> _Stored data entries_
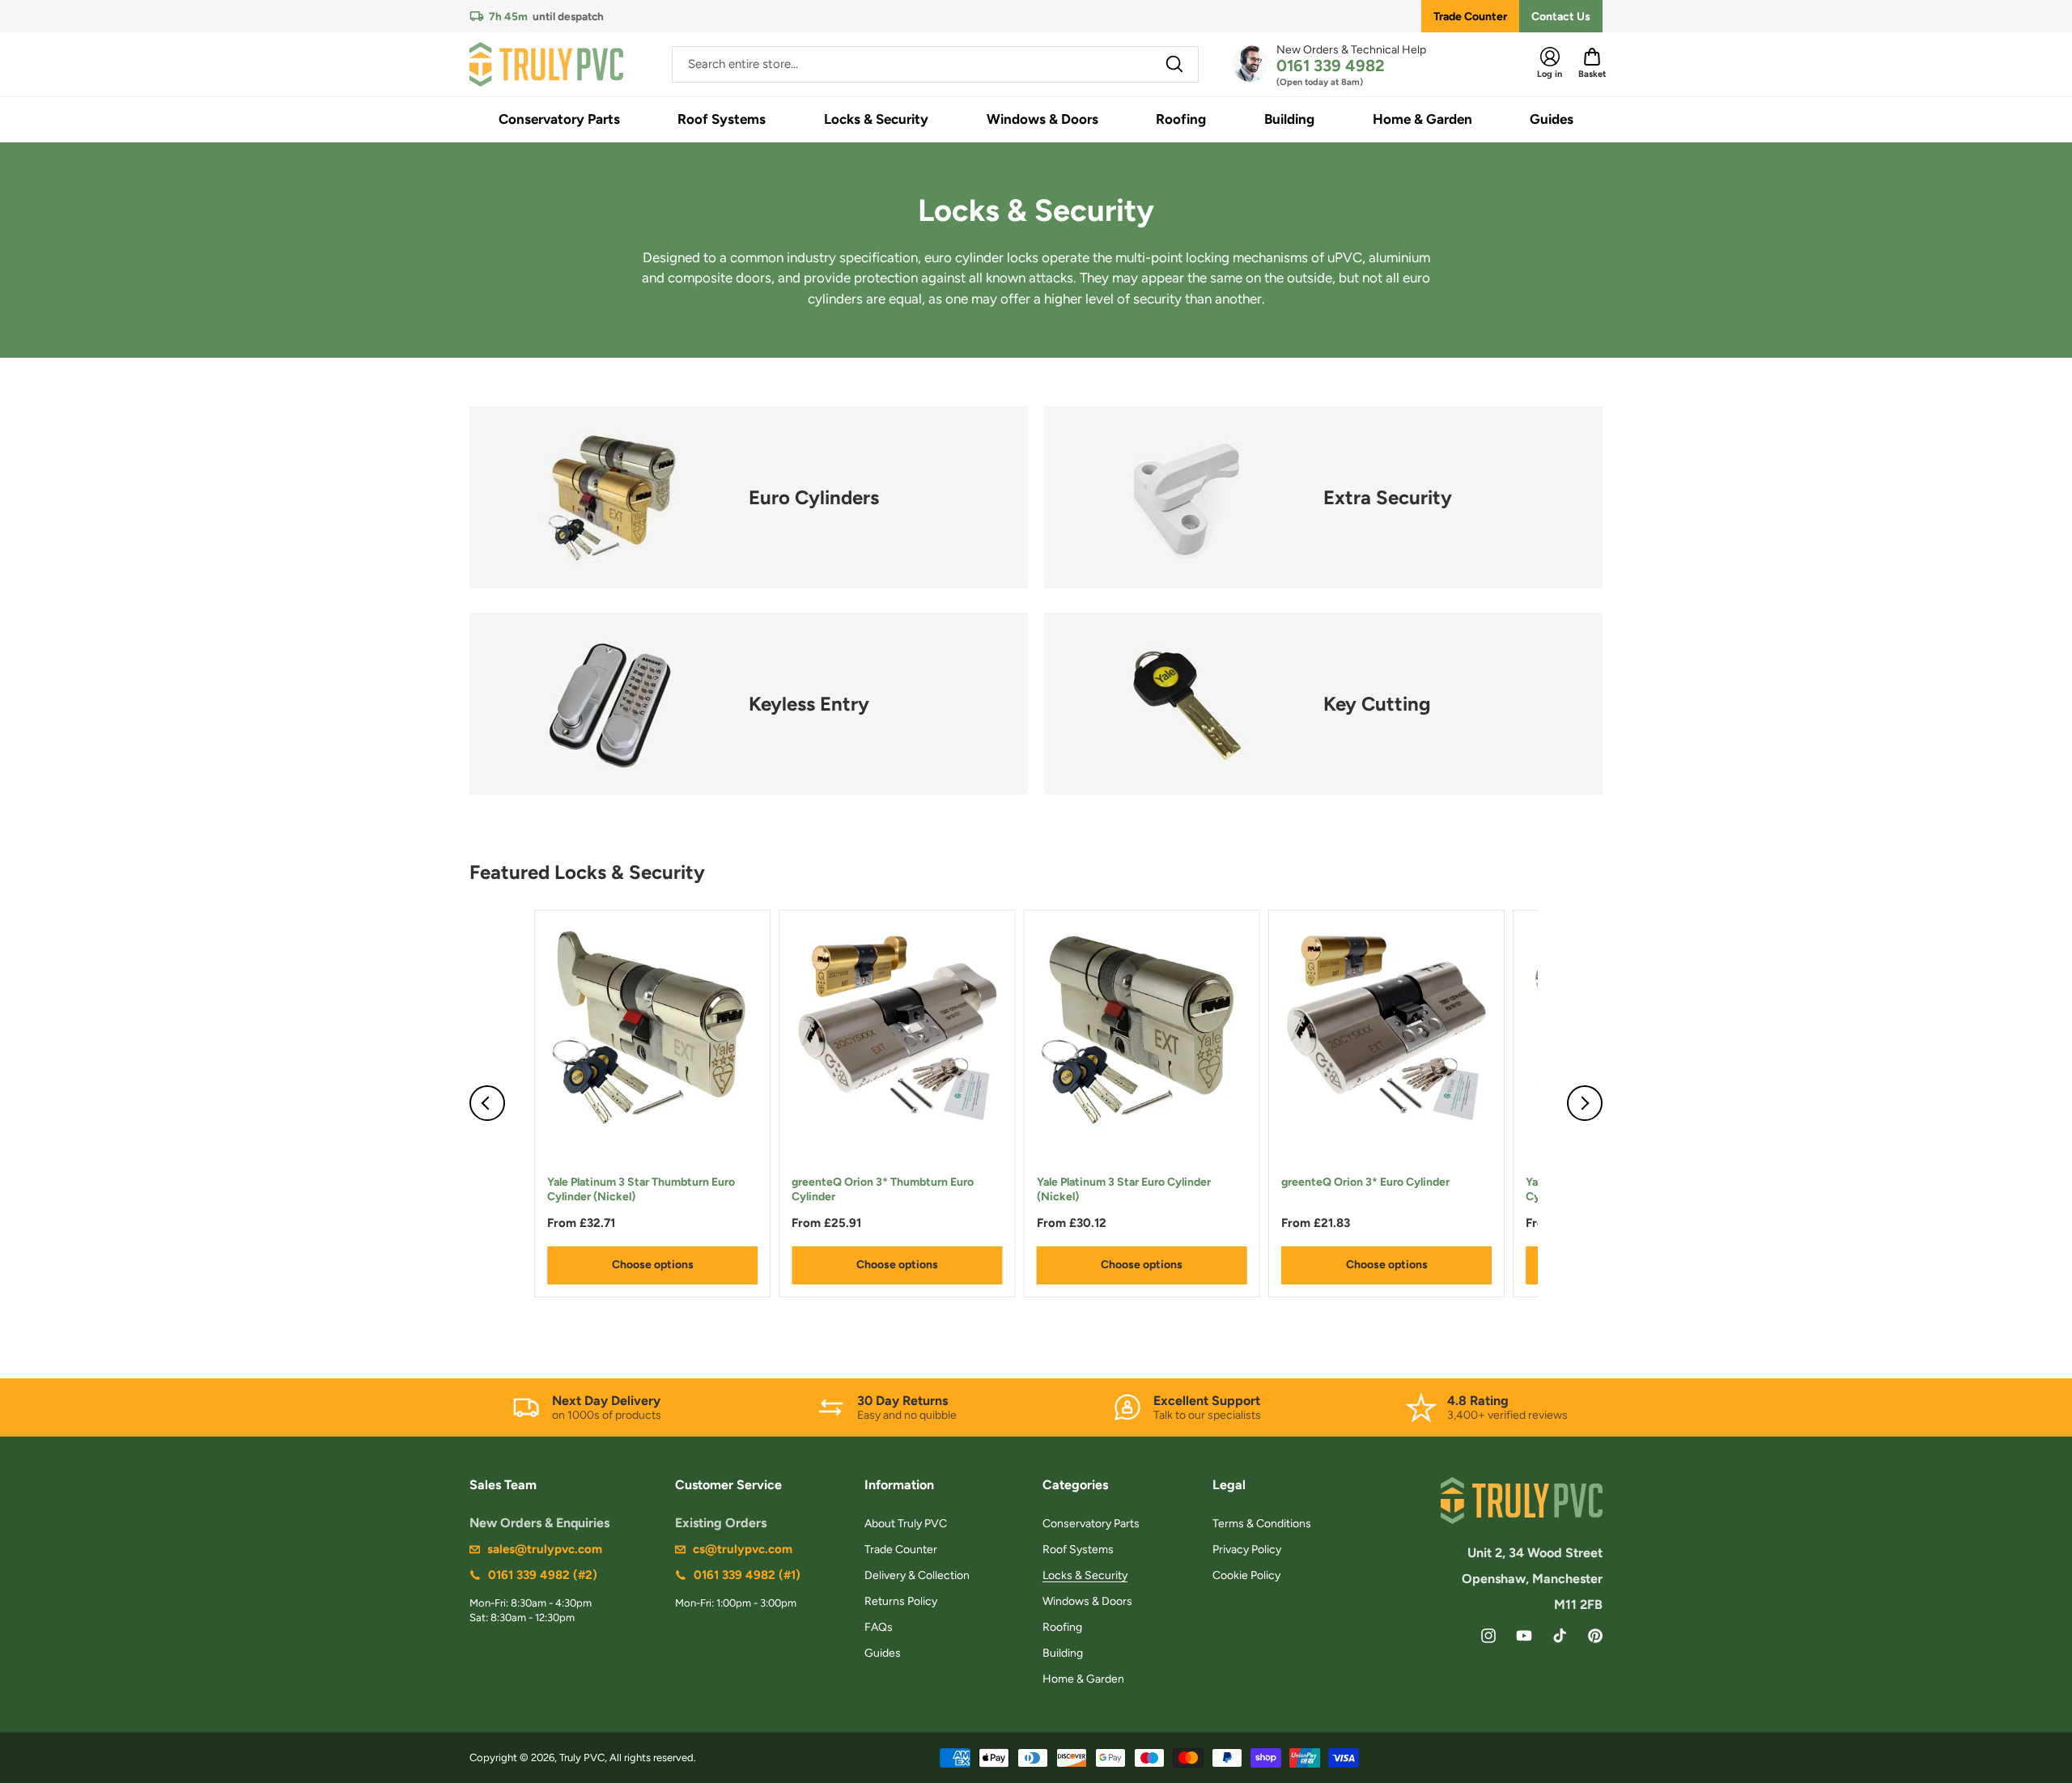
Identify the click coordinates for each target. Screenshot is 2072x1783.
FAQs (878, 1627)
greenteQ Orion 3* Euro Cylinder (1365, 1182)
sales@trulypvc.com (544, 1549)
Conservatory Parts (1091, 1523)
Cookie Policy (1246, 1575)
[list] (1036, 1103)
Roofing (1062, 1627)
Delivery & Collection (917, 1575)
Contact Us (1560, 16)
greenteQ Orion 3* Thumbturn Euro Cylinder (883, 1189)
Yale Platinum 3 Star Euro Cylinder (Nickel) (1124, 1189)
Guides (882, 1653)
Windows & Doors (1087, 1601)
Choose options (653, 1264)
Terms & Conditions (1261, 1523)
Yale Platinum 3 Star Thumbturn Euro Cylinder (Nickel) (641, 1189)
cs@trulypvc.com (742, 1549)
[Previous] (487, 1103)
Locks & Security (1084, 1575)
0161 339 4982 (1330, 65)
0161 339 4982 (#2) (542, 1575)
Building (1062, 1653)
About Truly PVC (905, 1523)
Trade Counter (1470, 16)
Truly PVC (582, 1757)
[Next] (1585, 1103)
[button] (559, 119)
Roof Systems (1078, 1549)
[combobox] (935, 64)
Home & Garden (1083, 1679)
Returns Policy (900, 1601)
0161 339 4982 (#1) (747, 1575)
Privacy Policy (1246, 1549)
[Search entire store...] (1174, 64)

> _Task description_
Return all lines in the data that include the word "Euro".

> _Answer space_
greenteQ Orion 3* Euro Cylinder (1365, 1182)
greenteQ Orion 3* Thumbturn Euro Cylinder (883, 1189)
Yale Platinum 3 Star Euro Cylinder (Nickel) (1124, 1189)
Yale Platinum 3 Star Thumbturn Euro Cylinder (Nickel) (641, 1189)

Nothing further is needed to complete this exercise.